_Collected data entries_

--- --- ---

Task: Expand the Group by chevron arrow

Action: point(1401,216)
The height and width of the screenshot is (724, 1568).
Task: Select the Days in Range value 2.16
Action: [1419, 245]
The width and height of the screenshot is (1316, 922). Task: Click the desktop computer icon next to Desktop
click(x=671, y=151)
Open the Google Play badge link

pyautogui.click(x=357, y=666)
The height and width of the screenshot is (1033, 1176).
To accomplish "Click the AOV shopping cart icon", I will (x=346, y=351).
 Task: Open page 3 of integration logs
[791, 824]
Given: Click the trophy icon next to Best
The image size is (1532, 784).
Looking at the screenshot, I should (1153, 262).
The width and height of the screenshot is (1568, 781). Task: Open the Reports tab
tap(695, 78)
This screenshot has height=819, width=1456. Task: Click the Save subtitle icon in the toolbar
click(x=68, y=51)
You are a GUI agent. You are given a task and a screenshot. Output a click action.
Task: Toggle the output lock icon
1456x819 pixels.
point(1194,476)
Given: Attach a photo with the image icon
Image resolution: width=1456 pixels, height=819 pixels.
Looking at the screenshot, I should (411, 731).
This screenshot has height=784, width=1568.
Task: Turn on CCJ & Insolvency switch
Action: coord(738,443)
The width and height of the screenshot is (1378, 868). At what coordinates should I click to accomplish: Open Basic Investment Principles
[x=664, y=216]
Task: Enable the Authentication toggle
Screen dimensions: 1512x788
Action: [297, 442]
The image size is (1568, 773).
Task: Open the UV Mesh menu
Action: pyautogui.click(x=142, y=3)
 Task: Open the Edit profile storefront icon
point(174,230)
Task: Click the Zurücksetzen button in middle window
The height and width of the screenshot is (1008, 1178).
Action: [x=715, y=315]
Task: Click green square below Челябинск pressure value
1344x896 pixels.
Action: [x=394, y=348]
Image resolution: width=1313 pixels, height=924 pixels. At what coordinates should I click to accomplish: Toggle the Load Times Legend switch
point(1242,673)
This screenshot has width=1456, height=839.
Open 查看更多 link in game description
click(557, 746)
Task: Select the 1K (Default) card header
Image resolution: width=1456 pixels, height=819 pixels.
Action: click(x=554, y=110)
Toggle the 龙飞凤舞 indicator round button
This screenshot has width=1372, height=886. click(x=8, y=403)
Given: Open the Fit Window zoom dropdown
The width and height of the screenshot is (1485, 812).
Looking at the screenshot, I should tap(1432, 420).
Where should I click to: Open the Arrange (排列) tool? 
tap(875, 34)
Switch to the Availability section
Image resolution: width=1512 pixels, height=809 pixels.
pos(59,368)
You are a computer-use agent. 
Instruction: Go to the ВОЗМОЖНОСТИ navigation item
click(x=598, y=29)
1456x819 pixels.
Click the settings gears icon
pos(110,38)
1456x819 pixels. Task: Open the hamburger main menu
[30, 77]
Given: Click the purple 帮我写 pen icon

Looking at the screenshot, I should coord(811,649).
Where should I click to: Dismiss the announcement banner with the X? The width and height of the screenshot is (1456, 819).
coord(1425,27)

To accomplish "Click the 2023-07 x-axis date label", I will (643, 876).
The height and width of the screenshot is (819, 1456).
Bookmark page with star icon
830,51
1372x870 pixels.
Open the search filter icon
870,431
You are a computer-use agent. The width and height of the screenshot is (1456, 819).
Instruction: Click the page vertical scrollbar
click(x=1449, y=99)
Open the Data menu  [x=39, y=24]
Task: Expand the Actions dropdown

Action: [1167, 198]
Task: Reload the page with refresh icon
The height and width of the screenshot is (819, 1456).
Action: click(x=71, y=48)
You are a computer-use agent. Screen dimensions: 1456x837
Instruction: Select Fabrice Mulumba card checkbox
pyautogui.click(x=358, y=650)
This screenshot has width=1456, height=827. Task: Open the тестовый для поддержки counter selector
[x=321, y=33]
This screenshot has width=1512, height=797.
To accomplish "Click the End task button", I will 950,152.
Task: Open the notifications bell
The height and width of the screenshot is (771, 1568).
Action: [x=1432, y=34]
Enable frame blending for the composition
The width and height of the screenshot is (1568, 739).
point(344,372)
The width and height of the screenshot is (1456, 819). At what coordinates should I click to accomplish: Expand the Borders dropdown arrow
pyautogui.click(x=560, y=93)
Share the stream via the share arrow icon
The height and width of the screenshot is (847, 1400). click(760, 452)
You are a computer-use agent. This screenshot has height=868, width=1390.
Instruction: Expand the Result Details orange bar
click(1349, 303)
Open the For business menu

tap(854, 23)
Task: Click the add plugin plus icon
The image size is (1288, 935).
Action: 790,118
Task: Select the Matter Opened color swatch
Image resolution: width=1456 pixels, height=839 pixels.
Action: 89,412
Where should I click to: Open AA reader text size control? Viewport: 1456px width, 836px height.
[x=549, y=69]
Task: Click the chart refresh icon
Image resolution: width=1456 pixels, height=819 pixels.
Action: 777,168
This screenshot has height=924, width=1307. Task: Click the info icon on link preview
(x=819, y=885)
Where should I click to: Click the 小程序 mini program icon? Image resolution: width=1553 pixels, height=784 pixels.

--- --- ---

_WHAT IS BEING ASKED_
Show me all lines in the records that contain "will".

_EXERCISE ANSWER_
To accomplish "Click the AOV shopping cart icon", I will (x=346, y=351).
To accomplish "Click the 2023-07 x-axis date label", I will (643, 876).
To accomplish "Click the End task button", I will 950,152.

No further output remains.